2012 health IT jobs: What's hot and what's not

According to HIMSS JobMine, one of the leading niche healthcare IT job boards in the industry, these were the top 10 positions by job function in 2011:

  1. IT/technology management
  2. Analyst
  3. Healthcare informatics
  4. Consultant
  5. Systems analyst
  6. Project management /project manager
  7. Clinical information management
  8. Data management/analysis
  9. Systems/network engineer; programmer
  10. Health information administrator

So far for 2012, the list hasn't changed much, with the exception of three different job categories emerging. Postings for "CIO/VP of IT/IS", "programmers/developers", and "sales/marketing/business development" positions are on the rise. The following positions aren't as prevalent as last year: "data management/analysis", "systems/network engineer; programmer", and "health information administrator".

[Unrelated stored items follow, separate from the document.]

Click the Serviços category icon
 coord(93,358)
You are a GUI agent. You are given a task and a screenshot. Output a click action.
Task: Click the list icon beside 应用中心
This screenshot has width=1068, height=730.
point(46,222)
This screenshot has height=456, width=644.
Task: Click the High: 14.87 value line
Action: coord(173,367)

This emergence of "CIO/VP of IT/IS" isn't surprising. As the economy dictates more oversight and strategy for IT spending, organizations are seeking skilled leaders. Physician practices are expanding their IT presence, and this expansion taps into personnel bandwidth, thus creating the need for a senior level leadership position. With this increased demand, recruiting practices are becoming more competitive in their efforts to lure CIOs away from their current employers. Also, the workforce is beginning to feel the impact as the first wave of Baby Boomers retires, paving the way for the next generation of CIOs.

The increase in "sales/marketing/business development" positions can be attributed to the stabilization within the healthcare vendor market. There was significant fallout between 2009 and 2011 where marketing budgets were cut and staff reduced. Sales departments either maintained a status quo or replaced higher paid representatives. There also were several major mergers and acquisitions during this time that had an impact. Not only are these companies hiring again, but the majority of these positions also prefer candidates with healthcare knowledge. Because of this preference, more employers and recruiters are using niche job boards for sourcing.

Programmers and developers require a specific skill set, which can be applied in a healthcare setting and on the vendor side. With healthcare organizations becoming increasingly more dependent on technology, and as the technology evolves, the roles of programmers and developers become more important.

A lot can change in six months, and it will be interesting to see how these positions trend during the rest of the year. Based on the data collected to date, it's safe to say that "IT/technology management," "analyst" and "healthcare informatics" positions will remain in the top five for job openings.

E.J. Fechenda is audience data manager for MedTech Media.